EDITOR NOTE: Jerome Powell’s announcement on Thursday brought much of the same, most of which was expected, and virtually no action taken in terms of monetary action. Status quo, at least for now. Election results indicate the likelihood of a much smaller fiscal stimulus than most had hoped. This adds pressure to the Fed to be more accommodative on the monetary side. The Fed highlighted that the “path of the economy will depend significantly on the course of the virus.” This we all know. The Fed also warned of significant downside risks should fiscal stimulus be administered in too small a dose, or too late a treatment. Today’s unemployment report came in worse than expected; the same thing can be said for the rise in coronavirus cases. Something is about to give. Meanwhile, the path to recovery remains all too clear: it’s darkening.
The Federal Reserve on Thursday kept its monetary policy status quo, despite slowing job growth, surging coronavirus cases and election results that may keep a lid on fiscal stimulus. After the Fed meeting policy statement and Fed chief Jerome Powell, the Dow Jones held strong gains fueled by relief over election results.
Federal Reserve Press Conference
Fed chief Jerome Powell said in his press conference after the Federal Reserve meeting that policymakers decided against adjusting its asset-purchase program, but will keep the option open.
"Right now, we think that this very large effective program is delivering the right amount of support," Powell said.
Fed chief Powell cautioned that the economic outlook is "highly uncertain," noting risk associated with the broad acceleration of coronavirus infections.
Dow Jones, Treasury Yield Reaction To Fed
The Dow Jones Industrial Average, S&P 500 index and especially the Nasdaq composite have rallied strongly on the election results. That suggests Wall Street likes the prospect of divided government, which would blunt Democratic legislative goals, if Joe Biden prevails.
The Dow Jones, after rallying rallied 1.3% in Wednesday's stock market trading, tacked on another 1.95% after Thursday's Fed meeting statement and Fed chief Powell's press conference.

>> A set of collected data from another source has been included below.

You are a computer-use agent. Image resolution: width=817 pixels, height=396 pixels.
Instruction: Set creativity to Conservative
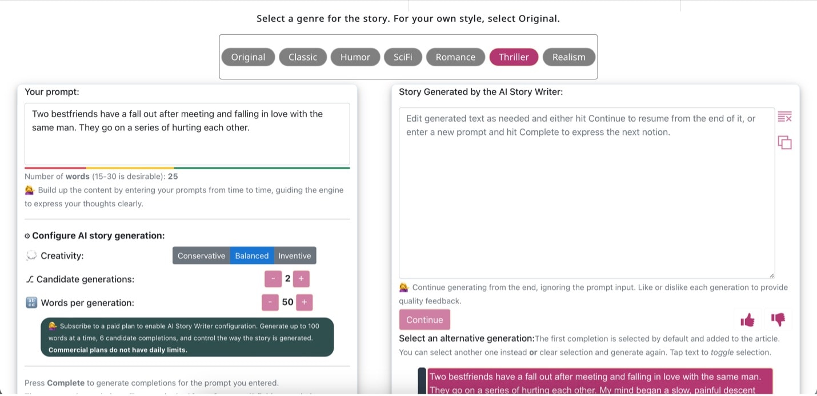click(201, 256)
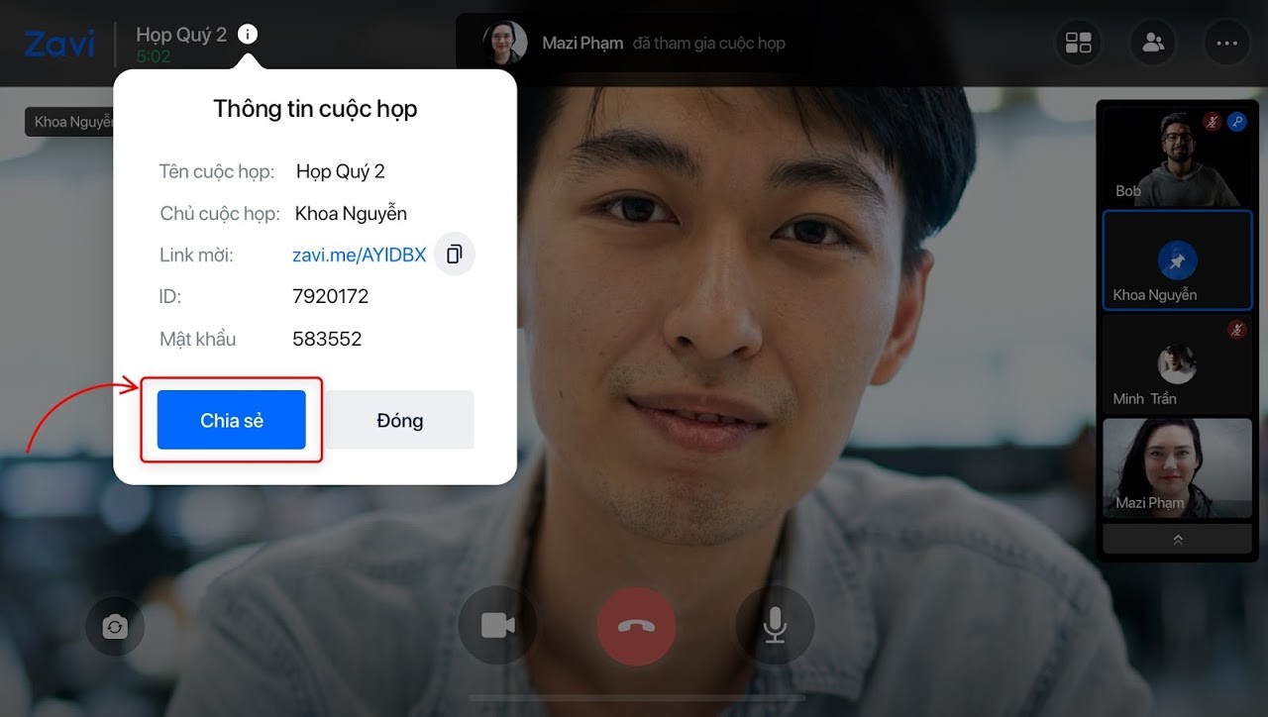This screenshot has height=717, width=1268.
Task: Unpin Khoa Nguyễn using the pin icon
Action: [x=1177, y=261]
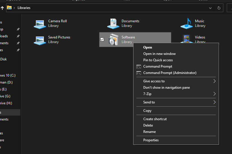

The S&P 500 also climbed 1.95% and the Nasdaq composite jumped 2.6%.
The 10-year Treasury yield has pulled back to 0.78% following the election results, but was little changed on Thursday.
Federal Reserve Keeps Wall Street Guessing
Some on Wall Street figured that this week's election results might be the final straw that pushed Fed policymakers to amplify their monetary policy stimulus. Since the Fed last met in mid-September, job gains have slowed and coronavirus cases have surged. Now, the high likelihood of divided government suggests only a "skinny" fiscal stimulus will be coming.
In a Wednesday note titled 'Election Implications: Skinny Stimulus, Fatter Fed,' Jefferies economists Aneta Markowska and Thomas Simons wrote that "with fiscal policy being less generous than assumed, there's pressure on the Fed to do more. "
Currently, the Fed buys about $80 billion worth of Treasuries and $40 billion in government-backed mortgage securities per month.
Jefferies economists figured that the Fed might opt to focus more of its Treasury purchases on longer-maturity bonds, such as 10-year Treasuries. The 10-year Treasury yield is a key factor underlying mortgage rates, auto loans, student loans and credit-card debt. So Federal Reserve action to push down this rate should help stimulate economic activity.
The Fed continued to highlight in its policy statement that " the path of the economy will depend significantly on the course of the virus."
Fed Warns Of 'Significant Downside'
"If the Fed fails to respond quickly to the buildup of downside risks, inflation expectations will move further down," Markowska and Simons wrote.
They saw "a decent chance that the Fed responds this week by extending the maturity of its Treasury purchases."
Under unified Democratic control, Congress may have approved a $3-trillion fiscal stimulus package. But a GOP-controlled Senate might approve a skinny package worth about $500 billion, the Jefferies economists say.
There's still a possibility Democrats will gain razor-thin control of the Senate, if Joe Biden prevails and Georgia elects two Democrats in a Jan. 5 runoff election.
"The most significant downside risk to my outlook would be the failure of additional fiscal support to materialize," Fed Gov. Lael Brainard said in an Oct. 21 speech. That might allow "recessionary dynamics to become entrenched, holding back employment and spending, increasing scarring from extended unemployment spells, leading more businesses to shutter, and ultimately harming productive capacity."